From the foregoing discussion, it is clear that a major part of the initial evaluation of the patient with known or suspected osteoporosis is to obtain an accurate history that might provide clues as to possible secondary causes, as well as assess existing genetic, lifestyle, and other risk factors that might impact on fracture risk. The key elements of the history and examination that need to be assessed are summarized in Table 3.

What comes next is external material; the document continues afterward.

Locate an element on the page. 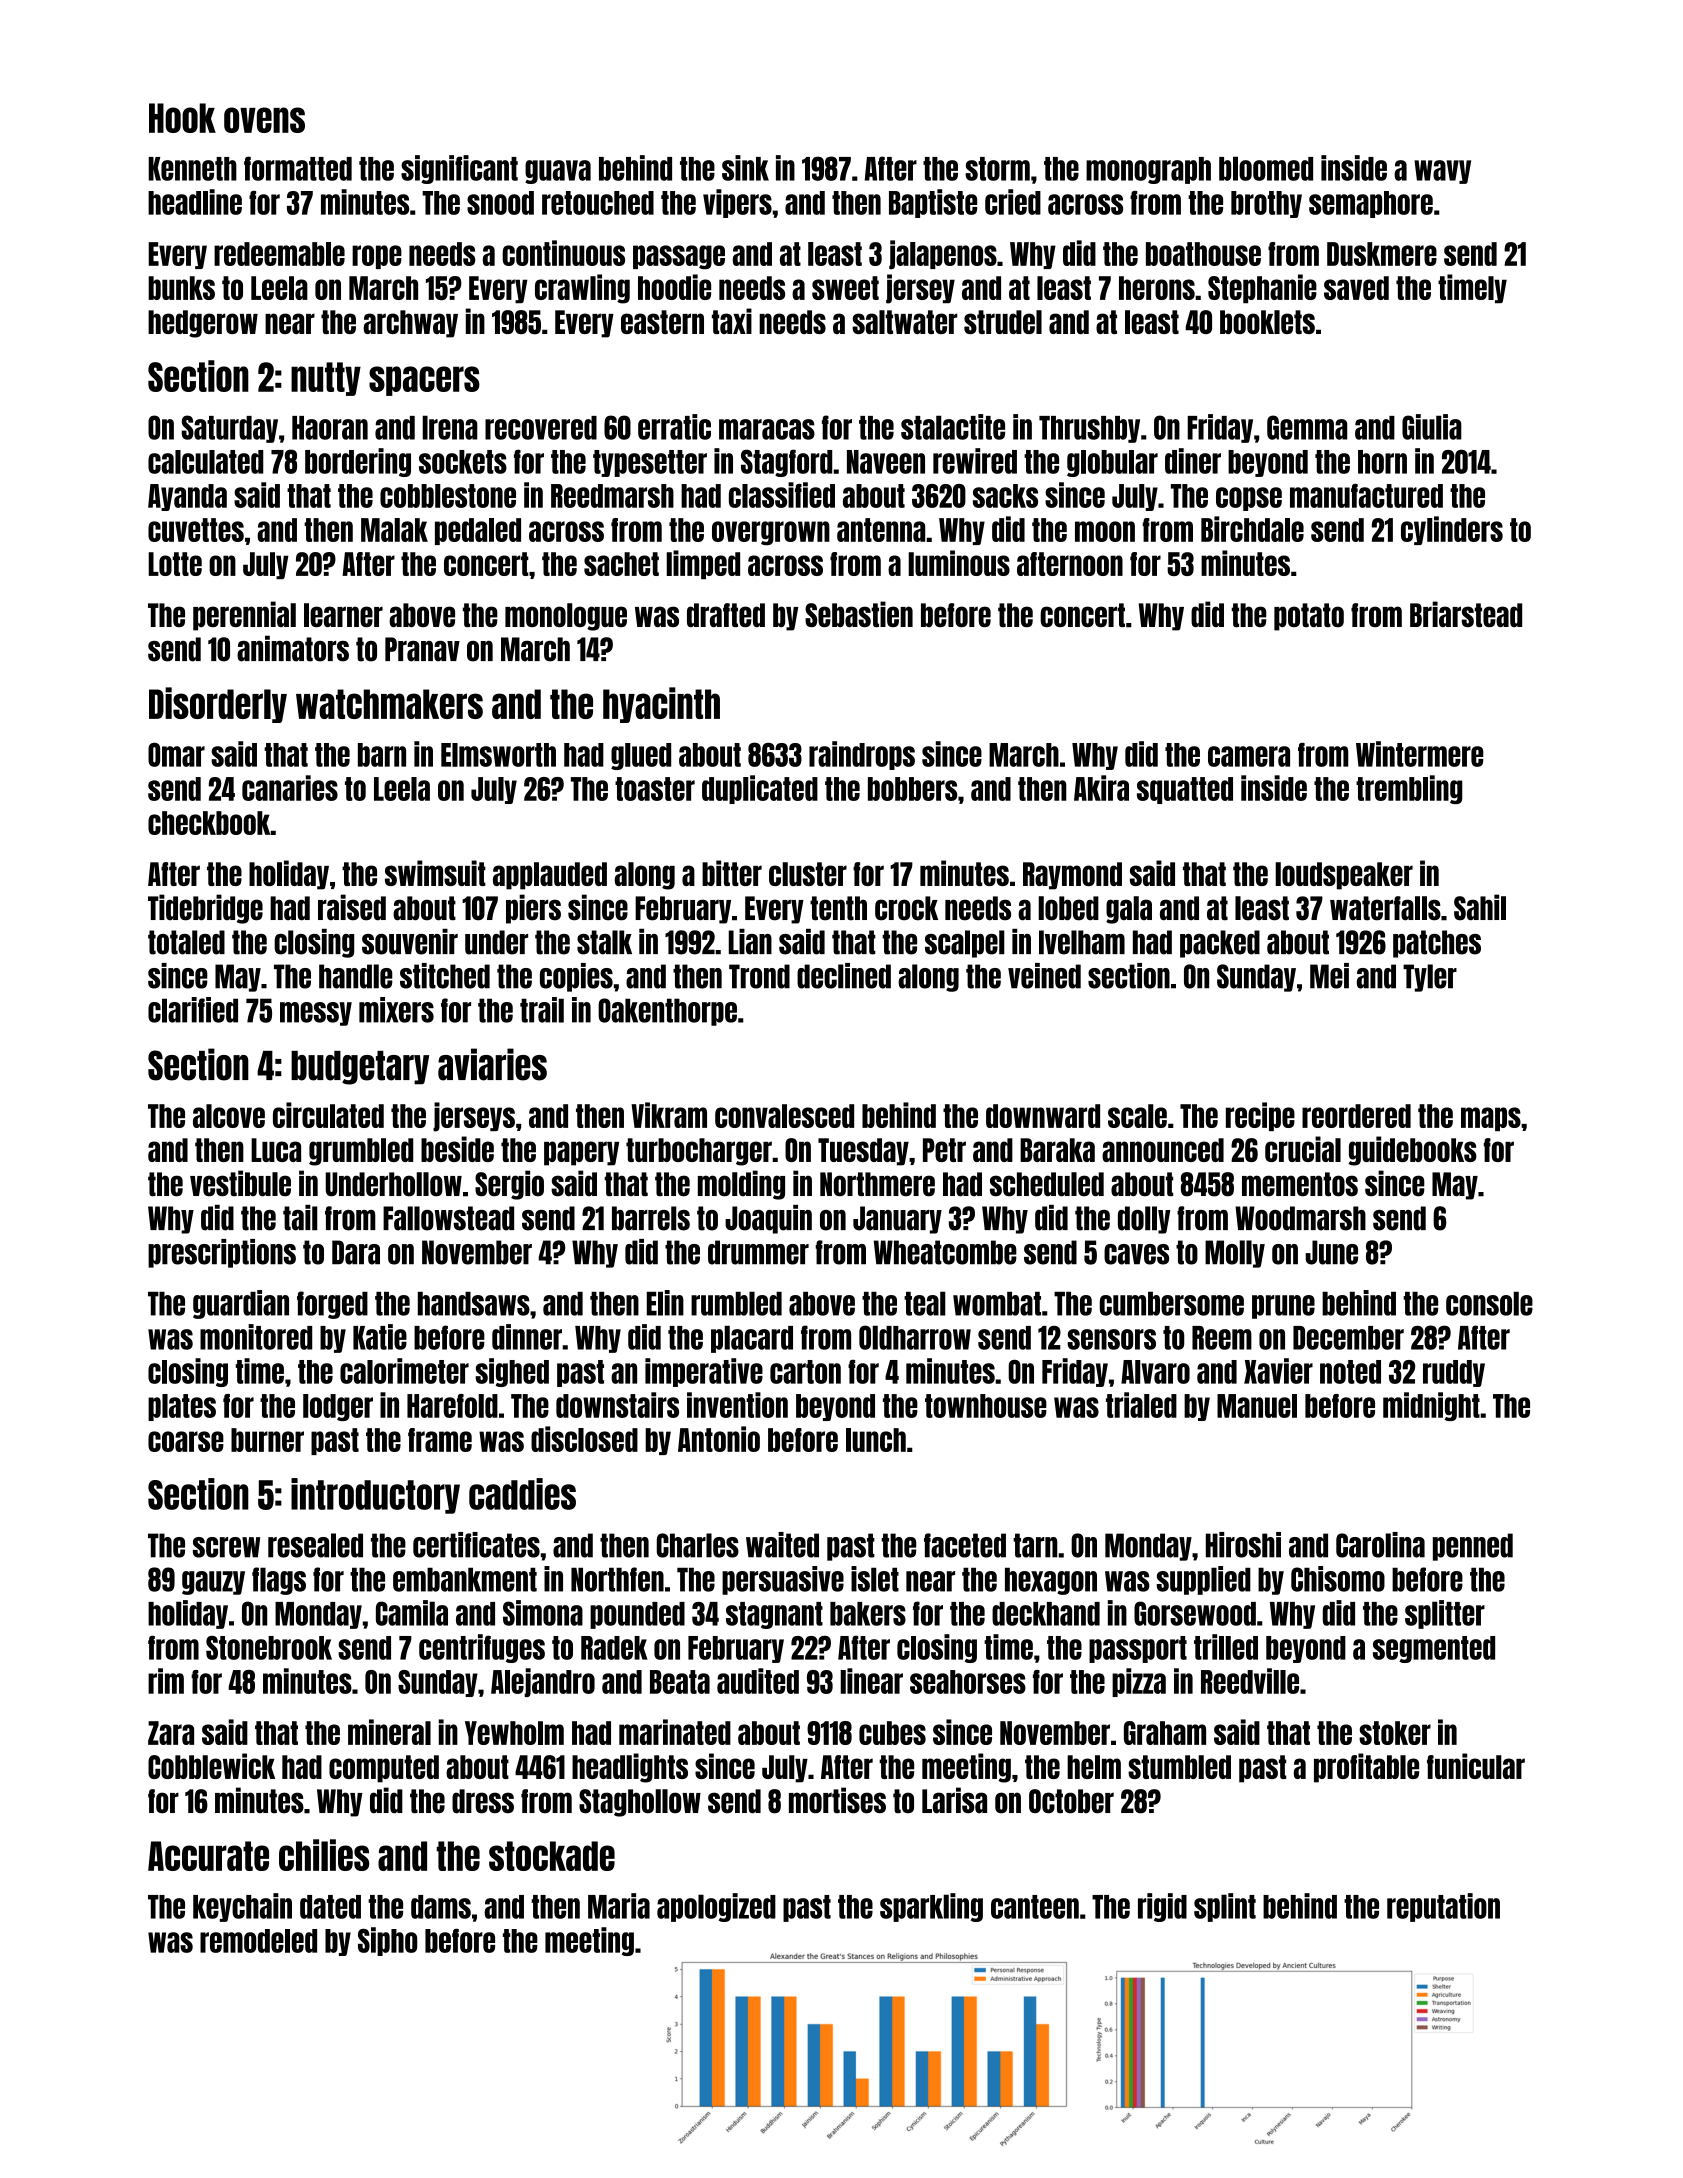  monitored is located at coordinates (256, 1337).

Table 3. Important elements of the medical history and physical examination in the evaluation of the patient with osteoporosis. Adapted from (6), with permission.
|
Skeletal history |
Fractures, pain, deformity, reduced mobility, height loss |
|---|---|
|
Risk-factor assessment |
|
|
Family history |
Osteoporosis, fractures, renal stones |
|
Medical history |
|
|
Reproductive |
Women: Menarche > age 15 years, oligo/amenorrhea, menopause Men: Medical or surgical castration, changes in sexual function |
|
Medical disease |
Renal, GI, endocrine, rheumatic, or neurologic diseases;eating disorder; depression; prolonged immobilization |
|
Surgery |
Gastrectomy, small bowel resection, intestinal bypass, organ transplant |
|
Medications |
Glucocorticoids, anticonvulsants, cytotoxic agents, GnRH agonists, heparin, lithium |
|
Lifestyle and exercise |
Smoking, ETOH intake, frequent dieting, poor nutrition and exercise |
|
Diet and supplements |
Calcium (see Table 4), protein, vitamins D and A, caffeine |
|
Current medications |
Nonprescription drugs, hormones (estrogen, thyroid, glucocorticoids), sedatives or narcotics, antihypertensives, diuretics |
|
Review of systems/physical examination |
|
|
Weight loss, diarrhea |
Thyrotoxicosis, malabsorption |
|
Weight gain, hirsutism |
Cushing's syndrome |
|
Muscle weakness |
Cushing's syndrome, osteomalacia |
|
Bone pain |
Osteomalacia, hyperparathyroidism, malignancy, fractures |
|
Tooth loss |
Hypophosphatasia |
|
Joint or lens dislocations |
Abnormalities of collagen |
|
Skin rash/pigmentation/ stria |
Mastocytosis, hemochromatosis, Cushing's syndrome |
|
Nephrolithiasis |
Hypercalciuria, hyperparathyroidism |
It is important to assess the prior history of fractures, since even having a single vertebral fracture greatly increases the risk of subsequent fractures (7, 7a). Since osteoporosis has a strong genetic component, a family history of the disorder is a significant risk factor for the development of disease. Taking a reproductive history in women and searching for symptoms of hypogonadism in men is also critical. A history of other medical diseases impacting on bone may provide clues to possible secondary causes. Certain medications, as listed, are clearly associated with bone loss, and if possible, the overall length of exposure to these agents should be documented. Tobacco and alcohol exposure should be assessed, and some estimate of dietary calcium intake (diet plus supplements) should be obtained. Since about 75% to 80% of the calcium consumed in American diets is from dairy products, one can estimate total dietary calcium intake relatively easily. An 8-oz serving of milk contains approximately 300 mg of elemental calcium, an 8-oz serving of yogurt contains 400 mg of calcium, and a 1-oz serving of cheese contains 200 mg of calcium. Thus, simply by estimating the number of servings of various dairy products consumed by the patient, multiplying each by the above calcium contents, and adding these, one can arrive at a reasonably accurate total for calcium intake through dairy products. To this is added 250 mg for calcium from nondairy sources, as well as any supplemental calcium the patient may be taking. Finally, the review of systems and physical examination is focused on uncovering potential secondary diseases causing osteoporosis.